The conflict between copyright enforcement and privacy has been one of the stumbling blocks in fighting online piracy. While proof of direct infringement by internet users is an essential element for action against online pirates, privacy of user data is an essential mandate to live and transact on the world wide web. Owing to privacy responsibilities of Internet Service Providers (ISPs), copyright holders find it very difficult, or impossible, to acquire details of internet users involved in downloading, uploading and sharing copyrighted content.

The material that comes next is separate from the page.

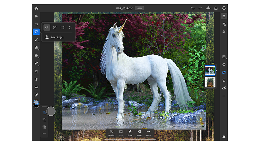Select the Move tool arrow

coord(36,16)
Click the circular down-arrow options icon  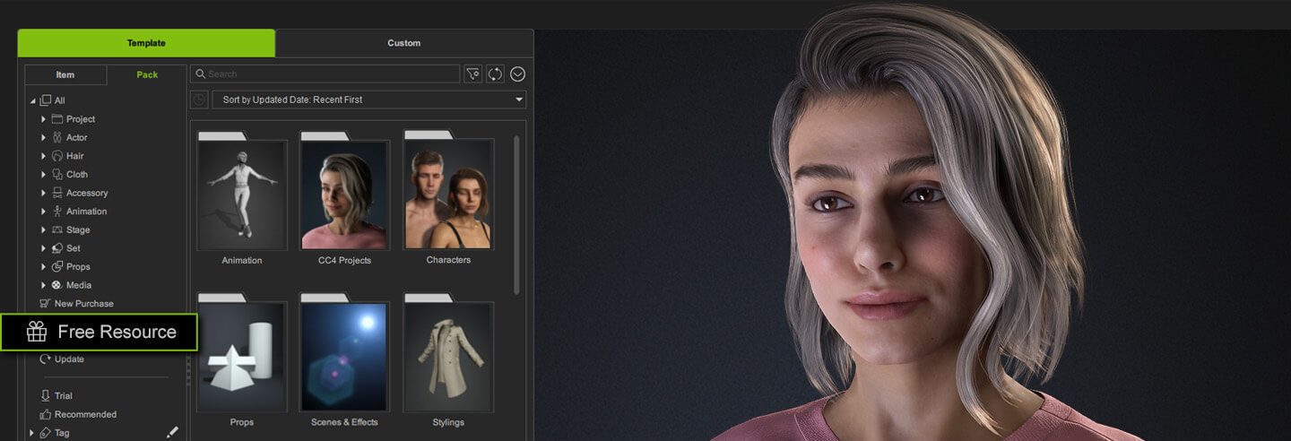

In the ongoing litigation between BMG and Round Hill (which manage music rights of Katy Perry, The Beatles etc.), and Cox Communications, an ISP, several questions with respect to extent of protection available to ISPs under the safe harbour provisions of copyright law are being raised. BMG and Round Hill have complained before the Court that more than 7 million instances of copyright infringement by more than 200,000 internet subscribers have been notified to Cox, but no action was taken by the ISP. While denying knowledge or control of the infringing actions, Cox is relying on its take down process. Cox had in fact not adopted the copyright alert and 6-strike program to control copyright piracy, which had shown appreciable results.
Recently, the complainants have demanded subscriber data with respect to specific IP addresses, the disclosing of which, Cox states, will violate privacy rights, prohibited under the Cable Privacy Act. This information is however crucial to prove direct infringement, and take down of content/users. It will be interesting to see if the Court will order disclosure of internet user data.
Whatever said and done, with the development of catch up technologies, it seems that the reign of free sharing and piracy is not far from being over.